He is going around and wiping dust from every surface with the palms of special gloves. He then brings his dust-encrusted hands up and places them against my face and holds them there.
I’m sitting on a log before a beach bonfire with Mimi and Mabs. I zip open one of our blue sleeping bags and pull it up across our shoulders. We all go to bed, and when I wake up in the morning, they’re gone. They’ve cleared out completely, leaving no sign they were there apart from two little black-striped silver flashlights they presumably used to find their way around in the dark.
I walk through the Winter Cabin, looking for a note from them. The place is full of things previous people left behind. My attention is briefly snagged by a pad of drawing paper, but I move on. I find a letter in Mabs’ handwriting on the table and pick it up and begin to read. But it’s written to the grandparents, so I put it down again. Someone hands me an envelope that is sealed, addressed, and stamped but hasn’t gone through the mail. I think, Ah, this is it, and tear it open. But inside are only some photographs. My sister is going through some photos of her kids, and I hand it to her. She’s holding a 4″x4″ negative of a cluster of pictures and holds it up to the light to look at them. I move around her to the front of the table where the grandparents sit in state in a sunken alcove in a set of throne-like chairs, which have apparently recently replaced the crumbling seating that was there before.

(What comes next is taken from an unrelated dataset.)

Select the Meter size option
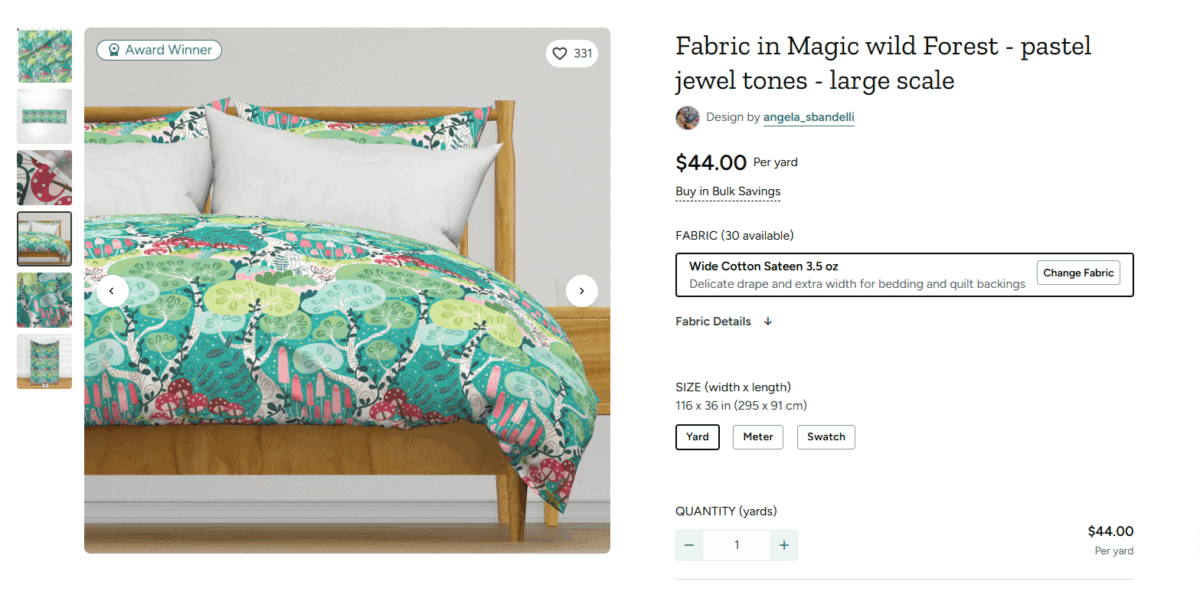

I’m driving through the cobblestone streets of an unfamiliar town in a car that’s not my own. There are three other people in the car with me, including the car’s owner sitting in the back seat. He is teasing and flirting with me, and I am trying very hard to stay focused on the curves of the road and my speed. We go up a hill and stop at a light at the top. Then I start rolling backward, the pickup truck behind reversing out of my way. I’m trying to stop or drive forward, but I’m stomping around on the floor and can find no pedals. We’re picking up speed, and in a panic I wake up.